Recorded data:
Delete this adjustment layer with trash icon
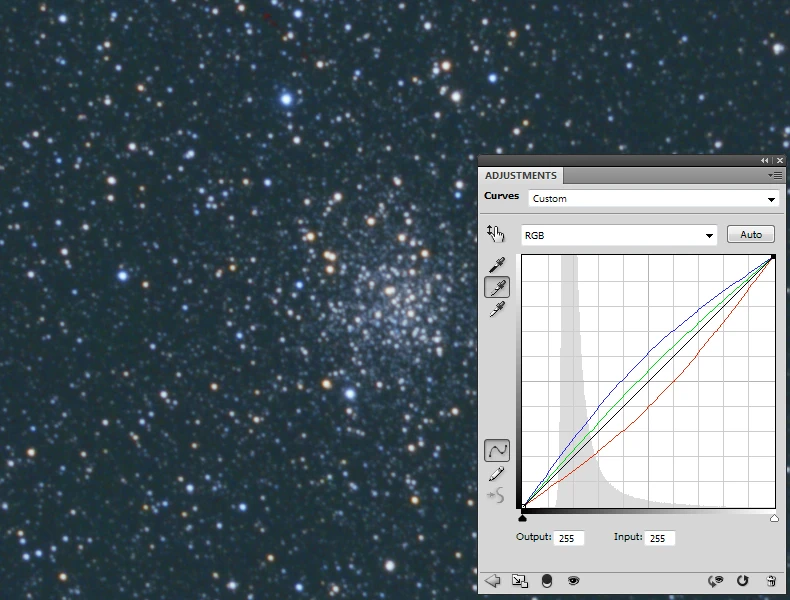coord(771,580)
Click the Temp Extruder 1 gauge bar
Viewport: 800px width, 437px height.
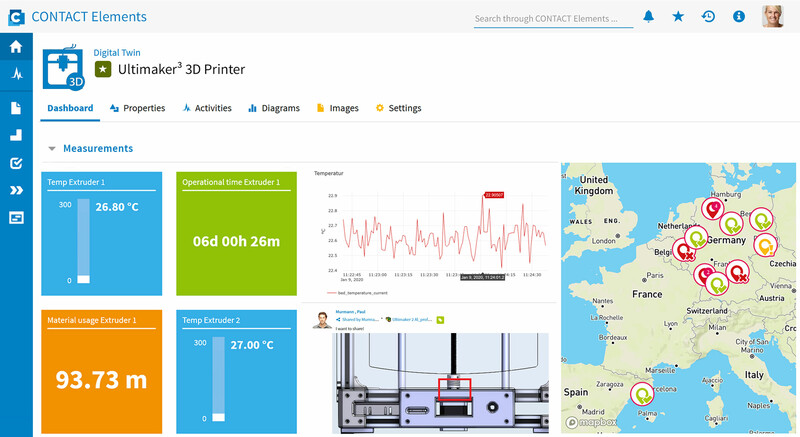[83, 241]
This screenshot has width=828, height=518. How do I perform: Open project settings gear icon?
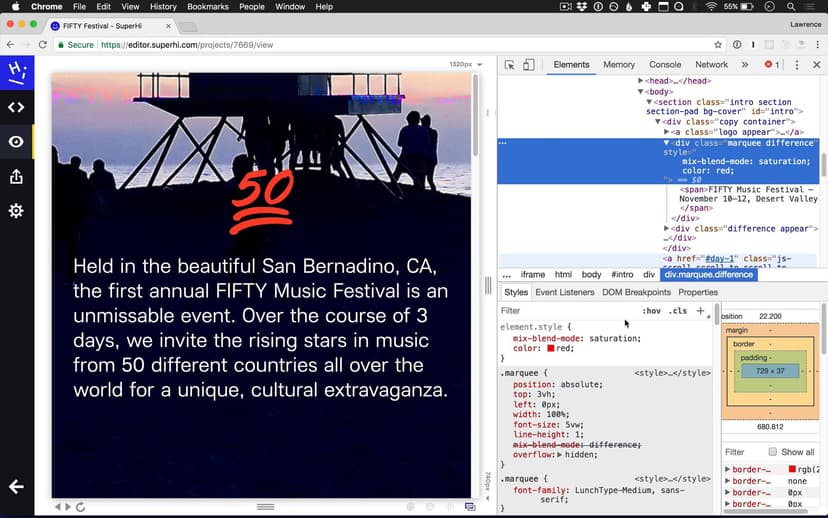(x=16, y=211)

Task:
Write the records out again verbatim and omit the pictures they contain.

Answer box:
Delete this adjustment layer with trash icon
coord(771,580)
Click the Temp Extruder 1 gauge bar
Viewport: 800px width, 437px height.
[83, 241]
This screenshot has width=828, height=518. How do I perform: Open project settings gear icon?
(x=16, y=211)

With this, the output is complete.